Project 2 is posted. It is about doing camera-based photogrammetry using linear methods. By the end you’ll have a model of a cathedral spinning around in plot3—not bad for a few lines of Matlab code!
Camera image files are now available in CMS and linked from the assignment section of the course website. The nd_images directory in the provided zip file should be extracted to the main directory containing the framework .m files. These images are required for the LinearCamera.plot_reprojections() function of the provided framework.
For the triangulate function, are we supposed to be creating and solving one linear least squares system, or multiple linear least squares system? For the case where several points are seen by the same set of cameras, it is clear how to combine all of the equations into one linear least squares system, but if you have points that are not visible by the same subset of cameras, there seems to be no easy way to combine everything into one system.

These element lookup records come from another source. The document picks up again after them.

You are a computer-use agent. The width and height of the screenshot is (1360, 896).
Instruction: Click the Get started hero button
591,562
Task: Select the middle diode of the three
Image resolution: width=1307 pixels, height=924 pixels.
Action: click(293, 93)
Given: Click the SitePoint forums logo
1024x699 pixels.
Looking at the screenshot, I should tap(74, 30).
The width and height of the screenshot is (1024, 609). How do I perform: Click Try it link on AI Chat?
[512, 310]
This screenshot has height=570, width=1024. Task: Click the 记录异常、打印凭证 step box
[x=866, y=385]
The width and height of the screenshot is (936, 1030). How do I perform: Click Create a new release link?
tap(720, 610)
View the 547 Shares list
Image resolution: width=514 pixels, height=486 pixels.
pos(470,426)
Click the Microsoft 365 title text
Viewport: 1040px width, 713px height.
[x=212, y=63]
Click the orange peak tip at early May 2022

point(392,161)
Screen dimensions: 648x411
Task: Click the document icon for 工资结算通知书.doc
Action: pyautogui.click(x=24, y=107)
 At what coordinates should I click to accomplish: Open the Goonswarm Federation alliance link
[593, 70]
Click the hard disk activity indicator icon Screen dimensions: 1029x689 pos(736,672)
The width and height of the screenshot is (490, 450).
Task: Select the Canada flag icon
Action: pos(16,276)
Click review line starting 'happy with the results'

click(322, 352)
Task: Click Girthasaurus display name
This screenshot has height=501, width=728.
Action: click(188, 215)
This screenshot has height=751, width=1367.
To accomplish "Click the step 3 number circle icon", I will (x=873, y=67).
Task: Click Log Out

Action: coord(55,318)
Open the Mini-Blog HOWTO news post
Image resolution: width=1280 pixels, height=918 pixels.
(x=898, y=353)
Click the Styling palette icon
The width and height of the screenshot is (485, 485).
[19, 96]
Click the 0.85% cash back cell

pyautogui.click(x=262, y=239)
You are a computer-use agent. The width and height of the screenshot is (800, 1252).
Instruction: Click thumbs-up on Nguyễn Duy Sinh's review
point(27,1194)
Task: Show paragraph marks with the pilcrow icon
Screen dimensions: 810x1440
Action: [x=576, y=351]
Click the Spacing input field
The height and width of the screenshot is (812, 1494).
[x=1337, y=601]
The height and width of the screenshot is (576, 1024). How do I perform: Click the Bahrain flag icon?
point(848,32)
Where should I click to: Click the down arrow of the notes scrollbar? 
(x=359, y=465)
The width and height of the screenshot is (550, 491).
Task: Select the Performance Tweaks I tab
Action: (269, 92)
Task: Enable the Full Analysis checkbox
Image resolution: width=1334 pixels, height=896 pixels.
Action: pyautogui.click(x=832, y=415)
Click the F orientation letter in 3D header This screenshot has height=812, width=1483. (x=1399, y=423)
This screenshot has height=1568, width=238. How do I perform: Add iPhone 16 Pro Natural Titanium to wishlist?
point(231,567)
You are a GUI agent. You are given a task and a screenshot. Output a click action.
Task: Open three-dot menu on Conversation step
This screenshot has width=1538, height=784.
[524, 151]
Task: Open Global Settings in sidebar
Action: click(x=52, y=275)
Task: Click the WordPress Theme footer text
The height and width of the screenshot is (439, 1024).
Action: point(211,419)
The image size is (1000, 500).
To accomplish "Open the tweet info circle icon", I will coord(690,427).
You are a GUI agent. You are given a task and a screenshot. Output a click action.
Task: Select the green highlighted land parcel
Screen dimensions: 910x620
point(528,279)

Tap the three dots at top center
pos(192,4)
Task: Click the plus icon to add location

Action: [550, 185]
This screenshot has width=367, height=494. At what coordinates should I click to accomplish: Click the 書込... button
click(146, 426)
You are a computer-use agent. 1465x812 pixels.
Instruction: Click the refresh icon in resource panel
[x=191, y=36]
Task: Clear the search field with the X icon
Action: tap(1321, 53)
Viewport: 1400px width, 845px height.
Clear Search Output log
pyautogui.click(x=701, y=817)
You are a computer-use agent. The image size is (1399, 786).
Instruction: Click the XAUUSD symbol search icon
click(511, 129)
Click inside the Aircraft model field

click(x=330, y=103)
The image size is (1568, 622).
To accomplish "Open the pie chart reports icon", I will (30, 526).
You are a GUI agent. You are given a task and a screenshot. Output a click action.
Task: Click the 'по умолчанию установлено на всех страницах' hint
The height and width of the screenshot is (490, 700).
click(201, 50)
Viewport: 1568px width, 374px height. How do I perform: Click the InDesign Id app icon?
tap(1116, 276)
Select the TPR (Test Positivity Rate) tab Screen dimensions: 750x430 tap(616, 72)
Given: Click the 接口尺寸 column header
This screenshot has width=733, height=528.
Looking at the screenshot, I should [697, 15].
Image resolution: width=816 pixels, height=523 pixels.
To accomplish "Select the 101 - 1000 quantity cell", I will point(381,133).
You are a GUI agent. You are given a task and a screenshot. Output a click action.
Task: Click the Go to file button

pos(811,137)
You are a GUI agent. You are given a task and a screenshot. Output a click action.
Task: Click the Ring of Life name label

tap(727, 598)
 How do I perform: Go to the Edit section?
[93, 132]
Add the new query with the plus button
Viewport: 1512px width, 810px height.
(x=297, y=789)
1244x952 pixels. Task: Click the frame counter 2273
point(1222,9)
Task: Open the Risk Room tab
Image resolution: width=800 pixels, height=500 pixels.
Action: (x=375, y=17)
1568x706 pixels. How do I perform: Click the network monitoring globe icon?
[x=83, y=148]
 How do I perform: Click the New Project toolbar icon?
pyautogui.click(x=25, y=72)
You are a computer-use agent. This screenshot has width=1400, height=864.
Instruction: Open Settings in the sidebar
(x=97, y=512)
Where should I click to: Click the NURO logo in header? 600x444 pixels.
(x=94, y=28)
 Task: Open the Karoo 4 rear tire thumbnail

You are correct that when points are seen by several sets of cameras, it is not simple to make this into a single system. It’s fine to loop over the points in this case.
So are you saying that we should first solve a linear least squares system for the subset of points that are all visible by the same set of cameras, and then solve additional linear least squares systems for points that are visible by different subsets of cameras, meaning we solve more than one linear least squares system?
For the Structure from Motion method, what exactly is whichPoints for? The writeup says that Y is a matrix containing all of the observations, one for every point in every camera. If we include the observations for every point in every camera, why do we need whichPoints at all?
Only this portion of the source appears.